Post-crise  et renouvellement des organisations

Renouvellement des organisations :
demain, le rôle crucial de la fonction commerciale

24 avril 2020 par Anne-Marie de Vaivre et Jean-Loup Schaal

Tsunami’, ‘rien ne sera plus comme avant’, ‘on ne reviendra pas au ‘normal’, ‘quatre emplois sur cinq vont être mondialement impactés’ (récent rapport de l’OIT) : le consensus est général, et mondial, pour décrire et annoncer un bouleversement total des organisations à la suite de la crise sanitaire, en train de se doubler et de s’amplifier d’une crise économique majeure, destructrice de richesses et d’emplois. La crise venant frapper business models, modes de rentabilité, conditions de survie et de rétablissement pour les entreprises, – et donc mettant en jeu tous types d’emplois, y compris à terme l’emploi public.

Si la pertinence, la force et aussi le contrôle de l’intervention et de l’appui publics apportés par les gouvernements vont être cruciaux pour permettre un redémarrage économique, l’une des fonctions des entreprises va devoir faire l’objet de préparation, d’entrainement et de  redynamisation bien pensés de la part des directions : la fonction commerciale.

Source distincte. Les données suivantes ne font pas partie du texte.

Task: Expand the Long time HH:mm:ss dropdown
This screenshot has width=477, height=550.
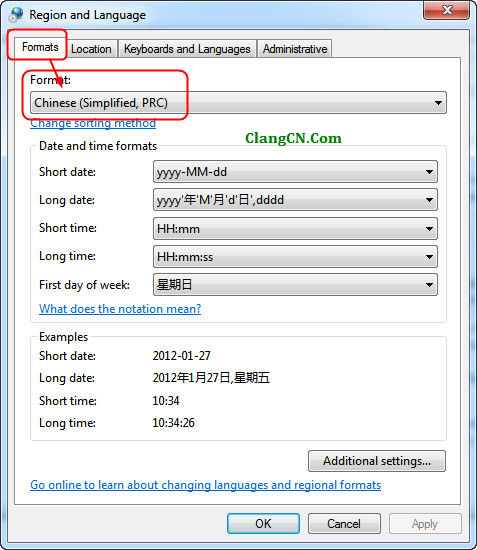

C’est cette fonction  commerciale qui va conditionner le retour du chiffre d’affaires, car comme dit le bon sens populaire, à quoi sert de fabriquer des voitures ou des équipements s’ils ne sont pas achetés par les clients – et donc s’il ne sont pas promus et vendus par une force commerciale et marketing efficace, alors même que simultanément, ce seront les conditions mêmes de fonctionnement des marchés qui auront changé : moindre pouvoir d’achat, changements drastiques des attentes et des critères des clients potentiels, concurrence encore plus féroce, aiguisée par l’impératif de vendre pour survivre.

Certes, ce seront toutes les fonctions et tous les fonctionnements des entreprises qui vont être à repenser et remettre en action, avec les pressions de tous bords et les reconfigurations plus ou moins profondes de marchés, marchés de consommateurs comme marchés industriels – les tendances de fond déjà en cours ces deux dernières décennies  venant aussi restructurer le tout.

Les marchés tels qu’ils se présenteront permettront-ils de conserver l’activité et les postes et emplois antérieurs ?  La fonction commerciale sera essentielle pour le dire et pour reconstruire durablement l’activité des entreprises.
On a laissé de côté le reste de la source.